In News Release IR-2018-175 warned tax professionals that a failure to prepare a written data security represents a violation of the FTC’s Safeguards Rules and the that the IRS may treat a violation of the FTC Safeguards Rule as a violation of the standards for authorized IRS e-file providers under Revenue Procedure 2007-40.

The IRS Electronic Tax Administration Advisory Committee (ETAAC) members noted in June that they believe fewer than half of all tax professionals are aware of the FTC rule and have written plans in compliance with the rule.

The news release describes the FTC rule as follows:

The FTC-required information security plan must be appropriate to the company’s size and complexity, the nature and scope of its activities and the sensitivity of the customer information it handles. According to the FTC, each company, as part of its plan, must:

·       designate one or more employees to coordinate its information security program;

·       identify and assess the risks to customer information in each relevant area of the company’s operation and evaluate the effectiveness of the current safeguards for controlling these risks;

·       design and implement a safeguards program and regularly monitor and test it;

·       select service providers that can maintain appropriate safeguards, make sure the contract requires them to maintain safeguards and oversee their handling of customer information; and

·       evaluate and adjust the program in light of relevant circumstances, including changes in the firm’s business or operations, or the results of security testing and monitoring.

The FTC says the requirements are designed to be flexible so that companies can implement safeguards appropriate to their own circumstances. The Safeguards Rule requires companies to assess and address the risks to customer information in all areas of their operations.

The new release also reminds professionals of the following IRC and IRS rules related to protecting taxpayer data:

IRS Publication 3112 - IRS e-File Application and Participation, states: Safeguarding of IRS e-file from fraud and abuse is the shared responsibility of the IRS and Authorized IRS e-file Providers. Providers must be diligent in recognizing fraud and abuse, reporting it to the IRS, and preventing it when possible. Providers must also cooperate with the IRS’ investigations by making available to the IRS upon request information and documents related to returns with potential fraud or abuse.

IRC, Section 7216 - This provision imposes criminal penalties on any person engaged in the business of preparing or providing services in connection with the preparation of tax returns who knowingly or recklessly makes unauthorized disclosures or uses information furnished to them in connection with the preparation of an income tax return.

IRC, Section 6713 - This provision imposes monetary penalties on the unauthorized disclosures or uses of taxpayer information by any person engaged in the business of preparing or providing services in connection with the preparation of tax returns.
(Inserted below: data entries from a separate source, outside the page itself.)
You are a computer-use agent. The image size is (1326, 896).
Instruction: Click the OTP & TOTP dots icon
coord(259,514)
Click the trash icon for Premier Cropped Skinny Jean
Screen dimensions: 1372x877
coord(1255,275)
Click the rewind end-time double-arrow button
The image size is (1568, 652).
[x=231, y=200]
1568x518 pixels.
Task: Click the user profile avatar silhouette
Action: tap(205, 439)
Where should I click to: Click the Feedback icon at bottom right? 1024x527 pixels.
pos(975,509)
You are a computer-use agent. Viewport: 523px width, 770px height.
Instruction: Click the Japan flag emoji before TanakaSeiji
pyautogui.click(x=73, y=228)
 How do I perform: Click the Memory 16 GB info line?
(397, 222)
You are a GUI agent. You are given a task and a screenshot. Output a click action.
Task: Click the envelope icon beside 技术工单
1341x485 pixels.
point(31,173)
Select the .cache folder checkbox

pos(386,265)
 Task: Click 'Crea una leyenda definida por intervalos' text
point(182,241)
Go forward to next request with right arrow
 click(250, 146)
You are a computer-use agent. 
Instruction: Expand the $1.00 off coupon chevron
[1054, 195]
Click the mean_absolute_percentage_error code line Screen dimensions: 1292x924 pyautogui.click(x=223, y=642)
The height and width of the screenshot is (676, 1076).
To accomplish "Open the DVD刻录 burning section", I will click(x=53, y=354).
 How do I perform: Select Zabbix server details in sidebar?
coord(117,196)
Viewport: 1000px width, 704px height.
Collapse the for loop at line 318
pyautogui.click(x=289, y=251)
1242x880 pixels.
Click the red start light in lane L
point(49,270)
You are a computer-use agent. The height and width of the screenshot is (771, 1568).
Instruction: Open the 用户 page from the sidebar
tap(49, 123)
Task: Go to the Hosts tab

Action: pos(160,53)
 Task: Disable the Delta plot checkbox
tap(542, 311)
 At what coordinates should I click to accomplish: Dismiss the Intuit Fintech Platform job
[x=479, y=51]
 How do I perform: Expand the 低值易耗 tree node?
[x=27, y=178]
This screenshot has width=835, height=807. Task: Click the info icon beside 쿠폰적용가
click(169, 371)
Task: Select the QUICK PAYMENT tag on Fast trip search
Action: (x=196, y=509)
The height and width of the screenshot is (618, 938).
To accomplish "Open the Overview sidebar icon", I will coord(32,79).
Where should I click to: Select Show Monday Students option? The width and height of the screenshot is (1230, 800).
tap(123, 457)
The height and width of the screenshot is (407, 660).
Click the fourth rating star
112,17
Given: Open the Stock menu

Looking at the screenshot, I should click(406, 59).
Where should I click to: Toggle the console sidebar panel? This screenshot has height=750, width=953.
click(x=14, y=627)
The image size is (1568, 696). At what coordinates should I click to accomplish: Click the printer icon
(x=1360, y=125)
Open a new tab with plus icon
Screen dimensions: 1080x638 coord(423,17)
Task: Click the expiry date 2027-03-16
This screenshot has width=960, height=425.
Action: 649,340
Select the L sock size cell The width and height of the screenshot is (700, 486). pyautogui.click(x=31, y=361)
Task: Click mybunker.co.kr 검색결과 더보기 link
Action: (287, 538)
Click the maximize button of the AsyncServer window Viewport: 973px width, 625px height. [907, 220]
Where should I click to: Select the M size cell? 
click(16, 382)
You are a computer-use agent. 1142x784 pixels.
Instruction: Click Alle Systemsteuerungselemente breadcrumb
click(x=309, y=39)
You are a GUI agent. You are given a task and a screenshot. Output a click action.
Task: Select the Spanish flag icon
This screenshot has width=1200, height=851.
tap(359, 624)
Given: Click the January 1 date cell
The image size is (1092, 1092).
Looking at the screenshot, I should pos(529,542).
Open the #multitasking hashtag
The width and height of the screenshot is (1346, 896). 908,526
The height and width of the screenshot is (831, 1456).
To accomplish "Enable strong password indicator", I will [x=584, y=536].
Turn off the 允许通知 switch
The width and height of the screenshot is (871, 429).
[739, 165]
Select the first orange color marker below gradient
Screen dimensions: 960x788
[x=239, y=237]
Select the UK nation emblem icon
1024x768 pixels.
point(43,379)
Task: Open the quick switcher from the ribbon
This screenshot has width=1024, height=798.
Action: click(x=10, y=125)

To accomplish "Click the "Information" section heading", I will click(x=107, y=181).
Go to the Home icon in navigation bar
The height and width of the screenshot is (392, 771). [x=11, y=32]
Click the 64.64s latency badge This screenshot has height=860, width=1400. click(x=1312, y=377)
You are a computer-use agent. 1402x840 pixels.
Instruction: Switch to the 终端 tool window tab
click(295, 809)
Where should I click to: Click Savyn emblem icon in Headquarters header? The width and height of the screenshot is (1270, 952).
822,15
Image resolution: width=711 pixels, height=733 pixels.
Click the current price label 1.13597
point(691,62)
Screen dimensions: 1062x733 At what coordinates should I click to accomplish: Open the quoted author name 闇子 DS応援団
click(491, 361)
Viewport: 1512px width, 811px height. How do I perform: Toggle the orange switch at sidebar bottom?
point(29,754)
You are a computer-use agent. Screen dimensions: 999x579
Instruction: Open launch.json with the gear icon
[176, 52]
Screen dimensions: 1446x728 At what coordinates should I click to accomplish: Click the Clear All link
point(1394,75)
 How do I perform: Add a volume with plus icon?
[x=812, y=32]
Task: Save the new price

Rev. Proc. 2007-40 - This procedure requires authorized IRS e-file providers to have security systems in place to prevent unauthorized access to taxpayer accounts and personal information by third parties. It also specifies that violations of the GLB Act and the implementing rules and regulations put into effect by the FTC, as well as violations of non-disclosure rules addressed in IRC sections 6713 and 7216, are considered violations of Revenue Procedure 2007-40. These violations are subject to penalties or sanctions specified in the Revenue Procedure.

The news release also provides a link to a page maintained by the Federation of Tax Administrators that provides information on the state agencies to contact to report data security incidents.